Worthy reads not from Equitable Growth:

  1. Pharmaceutical pricing appears to be one of the very few areas in which an equitable growth agenda can be advanced at the federal level over the next 2 years. Read the Coalition to Protect Patient Choice’s “How Rebate Walls Block Access to Affordable Drugs,” in which the organization writes: “The company that manufacturers the older drug can ‘bundle’ its rebates for all those prescriptions and use it as a weapon. Some drug companies are using the large group of rebates, also known as a ‘rebate wall,’ as a negotiating tactic—they demand that health plans not favor or exclude newer medicines from their formularies, even if the newer medicines lead to better outcomes. One example of this problem are when Johnson & Johnson used rebate walls to protect its drug Remicade and stifle competition from Pfizer’s Inflectra, a lower-cost biosimilar drug. … How can this be fixed? One possible solution: The Trump administration has announced a proposed rebate rule that eliminates the anti-kickback safe harbor that is currently applied to rebates. Another idea would be indication-based pricing, which is requiring prices and rebates to be negotiated for each drug and not bundled together. And as we mentioned earlier, the Federal Trade Commission could and should forbid drug manufacturers from erecting rebate walls.”

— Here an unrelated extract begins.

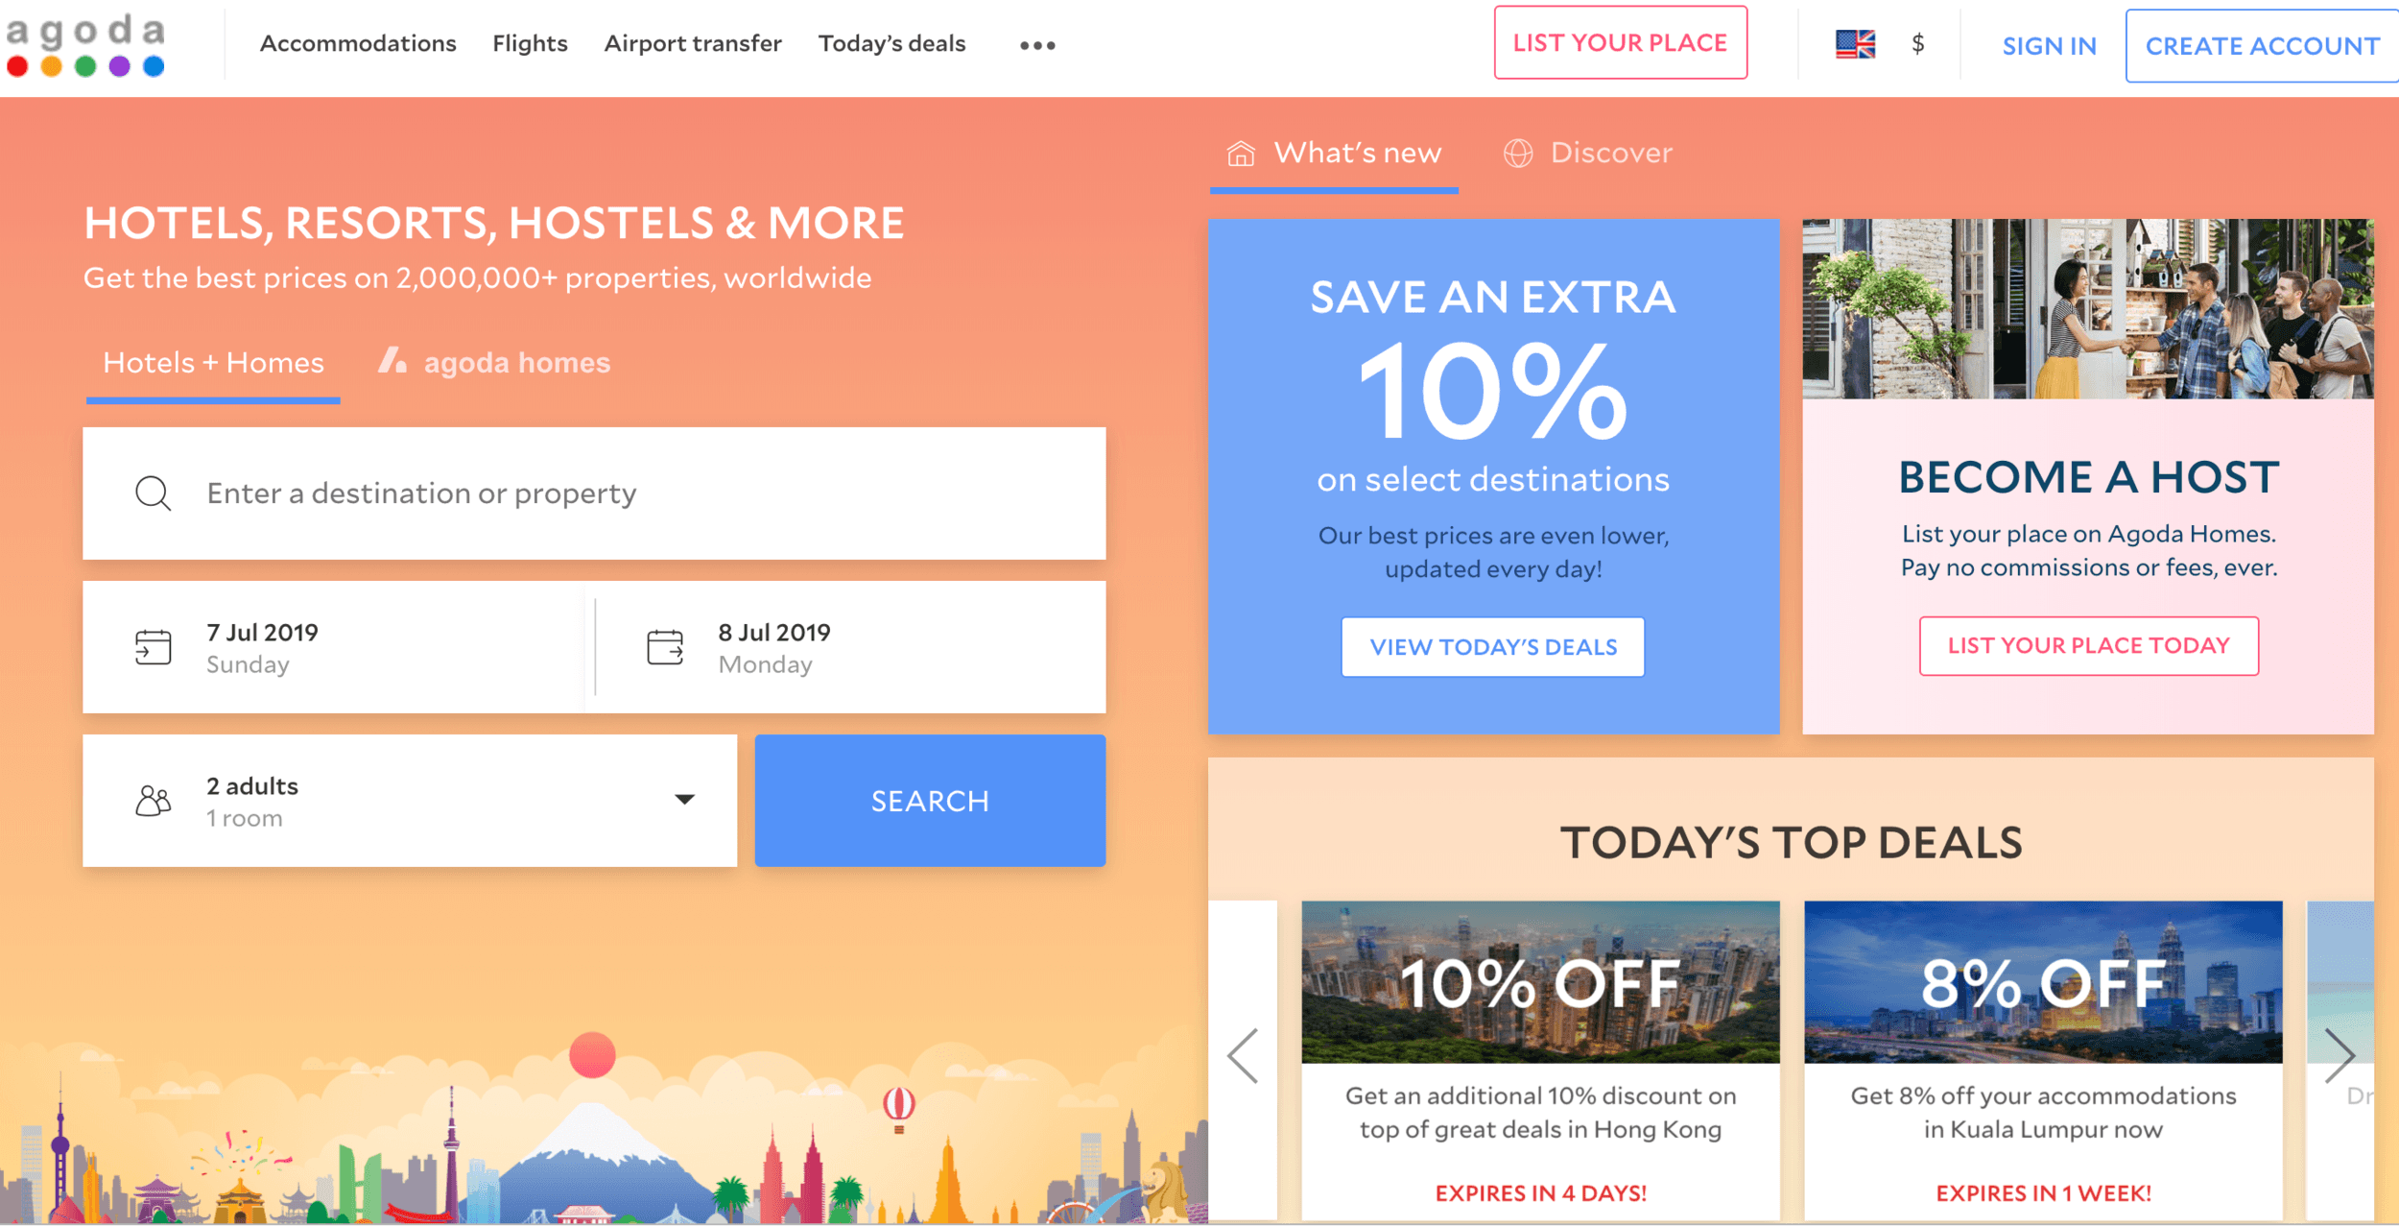Click the search magnifier icon
This screenshot has width=2399, height=1227.
coord(154,493)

  2. This Federal Reserve interest-raising cycle is not just an ex-post but also an ex-ante mistake. Read Adam Ozimek and Michael Ferlez, “The Fed’s Mistake,” in which they write: “When the Fed faces similar uncertainty in the future, looks back at the decision to start raising rates in 2015, and judges that the path of monetary policy turned out to be optimal, such an assessment will offer support for raising rates. If, instead, the Fed looks back and sees that the path was sub-optimal, such an assessment will offer a cautionary tale … The current Fed estimate of the long-run unemployment rate implies that in December 2015, the gap was 0.55 percentage point instead of 0.1 … The assumption that the LRU will continue to be revised downward is consistent with the pattern over the past few years and is further supported by recent statements from Powell that indicate a strong possibility that LRU will continue to fall. As the best estimates of the long-run unemployment rate fall, the magnitude of the Fed’s ex-ante error will continue to grow … the Fed made a numerically significant error in underestimating the amount of labor market slack.”
  3. Read David Leonhardt, “Trump’s Trade Grade,” in which he writes: “It’s a neat microcosm of President Trump’s economic policy: He picks a yardstick to measure the American economy—the trade deficit—that’s mostly meaningless. He spends years criticizing it as too high and promising to reduce it. And under his administration, it surges.”